Lines for pointing to text and elements

<<<<

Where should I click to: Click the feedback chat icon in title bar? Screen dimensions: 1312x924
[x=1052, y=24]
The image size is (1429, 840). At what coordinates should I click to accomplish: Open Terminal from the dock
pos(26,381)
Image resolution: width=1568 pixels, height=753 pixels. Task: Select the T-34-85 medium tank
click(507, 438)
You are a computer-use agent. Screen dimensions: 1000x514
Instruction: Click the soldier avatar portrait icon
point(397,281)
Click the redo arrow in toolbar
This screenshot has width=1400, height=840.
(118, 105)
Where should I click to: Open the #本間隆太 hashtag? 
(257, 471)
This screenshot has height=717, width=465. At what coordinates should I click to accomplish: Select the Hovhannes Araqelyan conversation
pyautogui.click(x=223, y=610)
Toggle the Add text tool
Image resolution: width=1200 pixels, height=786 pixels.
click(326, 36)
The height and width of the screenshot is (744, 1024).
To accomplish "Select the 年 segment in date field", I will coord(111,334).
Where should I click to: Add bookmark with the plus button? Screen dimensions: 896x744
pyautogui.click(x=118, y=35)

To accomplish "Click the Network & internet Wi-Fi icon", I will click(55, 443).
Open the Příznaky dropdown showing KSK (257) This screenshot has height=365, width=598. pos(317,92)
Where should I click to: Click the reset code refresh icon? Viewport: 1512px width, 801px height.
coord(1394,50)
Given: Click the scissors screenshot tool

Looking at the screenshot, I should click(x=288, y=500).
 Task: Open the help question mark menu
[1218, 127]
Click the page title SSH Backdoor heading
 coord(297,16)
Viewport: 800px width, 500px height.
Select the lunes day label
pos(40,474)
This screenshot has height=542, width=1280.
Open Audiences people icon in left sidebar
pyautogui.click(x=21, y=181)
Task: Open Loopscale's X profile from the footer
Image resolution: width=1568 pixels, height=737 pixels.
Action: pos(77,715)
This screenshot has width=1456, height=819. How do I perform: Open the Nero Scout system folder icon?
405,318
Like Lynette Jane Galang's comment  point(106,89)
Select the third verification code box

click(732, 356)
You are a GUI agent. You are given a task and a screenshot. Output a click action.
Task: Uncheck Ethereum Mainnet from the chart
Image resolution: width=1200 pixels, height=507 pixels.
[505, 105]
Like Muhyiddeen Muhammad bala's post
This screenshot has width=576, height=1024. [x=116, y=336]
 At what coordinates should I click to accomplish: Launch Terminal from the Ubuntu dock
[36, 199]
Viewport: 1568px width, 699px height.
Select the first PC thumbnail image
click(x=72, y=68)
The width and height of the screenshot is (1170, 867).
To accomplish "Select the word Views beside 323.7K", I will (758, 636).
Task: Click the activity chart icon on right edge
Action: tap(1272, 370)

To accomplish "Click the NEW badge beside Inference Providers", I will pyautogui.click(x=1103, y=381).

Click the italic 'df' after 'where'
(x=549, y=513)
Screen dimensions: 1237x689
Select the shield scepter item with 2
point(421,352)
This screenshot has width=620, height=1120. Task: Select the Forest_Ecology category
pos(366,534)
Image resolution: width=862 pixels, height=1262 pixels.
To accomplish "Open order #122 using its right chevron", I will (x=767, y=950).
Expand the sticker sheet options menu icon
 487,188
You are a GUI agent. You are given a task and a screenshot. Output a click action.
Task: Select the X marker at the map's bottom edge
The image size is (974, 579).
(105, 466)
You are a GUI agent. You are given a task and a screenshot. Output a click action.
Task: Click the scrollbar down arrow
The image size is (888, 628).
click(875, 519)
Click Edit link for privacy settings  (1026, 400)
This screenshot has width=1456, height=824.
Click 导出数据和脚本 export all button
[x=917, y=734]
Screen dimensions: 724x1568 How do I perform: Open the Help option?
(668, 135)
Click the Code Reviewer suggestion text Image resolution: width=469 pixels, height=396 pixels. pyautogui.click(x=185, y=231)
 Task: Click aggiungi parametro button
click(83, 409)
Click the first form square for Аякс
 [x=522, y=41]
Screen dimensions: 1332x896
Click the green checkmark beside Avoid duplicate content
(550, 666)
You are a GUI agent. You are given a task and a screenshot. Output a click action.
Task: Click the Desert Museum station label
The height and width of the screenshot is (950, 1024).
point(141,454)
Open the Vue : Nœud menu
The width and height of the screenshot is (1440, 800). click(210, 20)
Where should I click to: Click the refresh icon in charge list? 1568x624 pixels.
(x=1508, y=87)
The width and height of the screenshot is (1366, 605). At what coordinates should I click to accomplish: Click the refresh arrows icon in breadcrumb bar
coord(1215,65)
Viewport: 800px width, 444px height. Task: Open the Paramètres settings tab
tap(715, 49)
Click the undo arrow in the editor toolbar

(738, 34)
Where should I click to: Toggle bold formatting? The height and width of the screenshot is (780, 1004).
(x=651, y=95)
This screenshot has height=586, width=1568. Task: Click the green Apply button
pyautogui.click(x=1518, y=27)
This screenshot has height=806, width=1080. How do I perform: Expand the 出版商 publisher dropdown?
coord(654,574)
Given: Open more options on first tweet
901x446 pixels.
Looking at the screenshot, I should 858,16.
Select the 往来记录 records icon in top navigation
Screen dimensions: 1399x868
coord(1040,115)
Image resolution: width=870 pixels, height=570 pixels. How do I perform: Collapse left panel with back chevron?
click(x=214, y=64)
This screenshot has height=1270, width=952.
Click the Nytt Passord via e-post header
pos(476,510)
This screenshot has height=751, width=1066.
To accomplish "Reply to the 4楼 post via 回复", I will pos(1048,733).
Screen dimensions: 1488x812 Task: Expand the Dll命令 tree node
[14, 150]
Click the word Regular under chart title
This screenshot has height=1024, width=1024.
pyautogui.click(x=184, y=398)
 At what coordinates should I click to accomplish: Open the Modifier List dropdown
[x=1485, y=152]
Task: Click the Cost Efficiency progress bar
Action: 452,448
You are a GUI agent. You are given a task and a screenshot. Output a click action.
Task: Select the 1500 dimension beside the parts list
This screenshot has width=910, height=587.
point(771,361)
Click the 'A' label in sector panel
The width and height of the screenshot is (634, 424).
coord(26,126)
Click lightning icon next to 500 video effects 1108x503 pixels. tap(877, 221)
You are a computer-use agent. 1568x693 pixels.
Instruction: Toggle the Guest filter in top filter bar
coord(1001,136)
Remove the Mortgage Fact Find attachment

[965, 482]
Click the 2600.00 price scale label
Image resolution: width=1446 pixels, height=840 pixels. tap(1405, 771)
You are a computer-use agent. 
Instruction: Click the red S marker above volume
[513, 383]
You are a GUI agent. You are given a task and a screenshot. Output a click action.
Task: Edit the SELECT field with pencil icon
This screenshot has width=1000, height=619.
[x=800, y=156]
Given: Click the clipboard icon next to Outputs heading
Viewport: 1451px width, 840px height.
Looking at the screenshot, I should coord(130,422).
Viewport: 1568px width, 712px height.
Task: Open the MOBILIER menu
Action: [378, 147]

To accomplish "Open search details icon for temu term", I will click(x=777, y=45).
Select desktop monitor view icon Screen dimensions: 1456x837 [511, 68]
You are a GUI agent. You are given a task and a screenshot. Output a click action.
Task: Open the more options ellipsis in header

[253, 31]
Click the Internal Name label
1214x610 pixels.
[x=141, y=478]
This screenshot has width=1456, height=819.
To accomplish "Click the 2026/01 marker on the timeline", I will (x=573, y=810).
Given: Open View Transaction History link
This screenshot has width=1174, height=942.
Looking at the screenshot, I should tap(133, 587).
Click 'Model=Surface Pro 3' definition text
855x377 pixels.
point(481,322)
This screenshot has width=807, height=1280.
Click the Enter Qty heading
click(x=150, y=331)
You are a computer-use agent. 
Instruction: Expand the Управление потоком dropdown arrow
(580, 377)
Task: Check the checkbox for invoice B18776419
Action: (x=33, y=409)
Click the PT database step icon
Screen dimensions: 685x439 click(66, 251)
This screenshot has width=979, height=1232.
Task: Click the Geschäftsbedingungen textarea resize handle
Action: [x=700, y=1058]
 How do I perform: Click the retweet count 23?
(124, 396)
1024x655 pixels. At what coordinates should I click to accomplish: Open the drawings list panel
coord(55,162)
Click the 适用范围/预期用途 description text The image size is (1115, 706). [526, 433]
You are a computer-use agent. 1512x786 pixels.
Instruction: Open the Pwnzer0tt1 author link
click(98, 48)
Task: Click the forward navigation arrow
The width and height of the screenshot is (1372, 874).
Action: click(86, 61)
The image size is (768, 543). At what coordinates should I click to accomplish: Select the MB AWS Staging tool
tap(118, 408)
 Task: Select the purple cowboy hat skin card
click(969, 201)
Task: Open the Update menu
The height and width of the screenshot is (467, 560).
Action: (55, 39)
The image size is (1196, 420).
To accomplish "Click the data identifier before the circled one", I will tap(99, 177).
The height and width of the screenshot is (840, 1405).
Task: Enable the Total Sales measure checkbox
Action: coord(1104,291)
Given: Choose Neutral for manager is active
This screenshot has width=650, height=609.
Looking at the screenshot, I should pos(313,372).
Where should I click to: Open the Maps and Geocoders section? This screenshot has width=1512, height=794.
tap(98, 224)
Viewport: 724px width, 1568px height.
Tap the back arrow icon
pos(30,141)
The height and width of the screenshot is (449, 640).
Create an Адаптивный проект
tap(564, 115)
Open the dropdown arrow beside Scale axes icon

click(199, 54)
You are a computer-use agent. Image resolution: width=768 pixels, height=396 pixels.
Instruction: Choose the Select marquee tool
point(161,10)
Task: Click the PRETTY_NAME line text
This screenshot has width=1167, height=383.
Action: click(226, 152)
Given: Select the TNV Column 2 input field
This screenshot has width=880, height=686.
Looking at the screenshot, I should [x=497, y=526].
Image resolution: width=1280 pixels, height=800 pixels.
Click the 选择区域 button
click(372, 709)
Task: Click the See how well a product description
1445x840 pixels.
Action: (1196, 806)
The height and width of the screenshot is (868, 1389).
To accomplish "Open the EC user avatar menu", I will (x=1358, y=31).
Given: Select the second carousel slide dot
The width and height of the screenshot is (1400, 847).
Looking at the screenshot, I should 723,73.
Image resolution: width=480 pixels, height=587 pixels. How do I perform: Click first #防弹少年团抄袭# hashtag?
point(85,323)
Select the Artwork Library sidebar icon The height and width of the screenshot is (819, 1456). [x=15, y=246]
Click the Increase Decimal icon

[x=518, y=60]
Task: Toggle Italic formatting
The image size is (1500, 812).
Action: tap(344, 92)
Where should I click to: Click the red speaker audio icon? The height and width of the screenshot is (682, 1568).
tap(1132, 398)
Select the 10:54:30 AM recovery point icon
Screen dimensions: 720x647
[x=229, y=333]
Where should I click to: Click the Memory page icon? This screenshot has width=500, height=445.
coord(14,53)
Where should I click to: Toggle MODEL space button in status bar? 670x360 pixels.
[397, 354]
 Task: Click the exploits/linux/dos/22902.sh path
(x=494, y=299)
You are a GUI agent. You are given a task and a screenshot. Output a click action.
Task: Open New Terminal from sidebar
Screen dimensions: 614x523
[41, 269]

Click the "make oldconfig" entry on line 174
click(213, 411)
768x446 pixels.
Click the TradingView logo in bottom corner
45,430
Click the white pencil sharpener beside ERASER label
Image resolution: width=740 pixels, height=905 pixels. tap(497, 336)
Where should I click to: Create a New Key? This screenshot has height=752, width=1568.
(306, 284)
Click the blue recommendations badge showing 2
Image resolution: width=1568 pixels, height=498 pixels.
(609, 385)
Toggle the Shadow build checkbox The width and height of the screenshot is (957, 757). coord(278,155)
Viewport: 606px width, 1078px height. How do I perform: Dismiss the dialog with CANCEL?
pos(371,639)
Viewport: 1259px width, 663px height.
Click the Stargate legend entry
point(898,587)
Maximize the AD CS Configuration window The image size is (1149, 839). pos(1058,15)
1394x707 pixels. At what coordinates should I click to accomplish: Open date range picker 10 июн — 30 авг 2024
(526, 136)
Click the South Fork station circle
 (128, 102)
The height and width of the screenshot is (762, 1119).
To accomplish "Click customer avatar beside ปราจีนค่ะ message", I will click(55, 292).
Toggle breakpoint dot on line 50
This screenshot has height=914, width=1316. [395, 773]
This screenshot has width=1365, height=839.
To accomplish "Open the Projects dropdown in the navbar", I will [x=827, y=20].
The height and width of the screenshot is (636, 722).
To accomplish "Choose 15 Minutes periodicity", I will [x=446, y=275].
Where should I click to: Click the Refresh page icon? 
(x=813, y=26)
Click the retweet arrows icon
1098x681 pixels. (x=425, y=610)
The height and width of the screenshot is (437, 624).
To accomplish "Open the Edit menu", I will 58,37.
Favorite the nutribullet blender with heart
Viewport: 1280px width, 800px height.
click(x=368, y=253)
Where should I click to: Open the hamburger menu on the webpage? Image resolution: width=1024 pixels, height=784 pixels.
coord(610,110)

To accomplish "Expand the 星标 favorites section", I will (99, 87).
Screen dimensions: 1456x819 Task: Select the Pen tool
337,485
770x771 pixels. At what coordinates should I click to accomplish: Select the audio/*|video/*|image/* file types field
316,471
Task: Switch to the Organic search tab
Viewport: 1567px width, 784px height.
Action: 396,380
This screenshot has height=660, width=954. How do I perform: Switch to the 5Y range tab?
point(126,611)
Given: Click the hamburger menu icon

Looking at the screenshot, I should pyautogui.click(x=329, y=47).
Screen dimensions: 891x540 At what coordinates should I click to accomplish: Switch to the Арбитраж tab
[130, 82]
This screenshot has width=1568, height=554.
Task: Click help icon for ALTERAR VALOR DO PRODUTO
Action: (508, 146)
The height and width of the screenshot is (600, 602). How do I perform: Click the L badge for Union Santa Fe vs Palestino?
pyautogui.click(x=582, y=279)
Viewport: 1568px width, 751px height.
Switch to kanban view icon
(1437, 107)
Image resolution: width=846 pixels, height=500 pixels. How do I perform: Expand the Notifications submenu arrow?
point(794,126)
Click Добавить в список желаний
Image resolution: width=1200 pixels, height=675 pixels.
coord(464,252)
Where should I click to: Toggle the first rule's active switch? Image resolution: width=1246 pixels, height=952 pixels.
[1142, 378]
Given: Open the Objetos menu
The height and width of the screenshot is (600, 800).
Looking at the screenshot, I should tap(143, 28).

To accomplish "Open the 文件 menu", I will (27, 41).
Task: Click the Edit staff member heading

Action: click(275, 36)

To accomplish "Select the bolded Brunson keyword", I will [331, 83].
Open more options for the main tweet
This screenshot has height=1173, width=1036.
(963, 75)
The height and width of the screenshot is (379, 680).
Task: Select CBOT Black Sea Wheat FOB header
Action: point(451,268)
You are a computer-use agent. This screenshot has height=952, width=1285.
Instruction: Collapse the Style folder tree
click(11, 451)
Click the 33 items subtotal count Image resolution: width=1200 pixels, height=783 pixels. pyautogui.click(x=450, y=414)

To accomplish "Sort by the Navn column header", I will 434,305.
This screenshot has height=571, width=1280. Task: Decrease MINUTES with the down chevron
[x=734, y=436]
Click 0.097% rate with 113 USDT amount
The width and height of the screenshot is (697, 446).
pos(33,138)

>>>>

Give the lines from the one containing "Where should I click to: Click the red" through the one containing "coord(14,53)", both included, as a two-column CSV with columns named request and answer. Put one request per row, each field in quotes, with line breaks turned into spaces.

request,answer
"Where should I click to: Click the red speaker audio icon? The height and width of the screenshot is (682, 1568).","tap(1132, 398)"
"Select the 10:54:30 AM recovery point icon Screen dimensions: 720x647","[x=229, y=333]"
"Where should I click to: Click the Memory page icon? This screenshot has width=500, height=445.","coord(14,53)"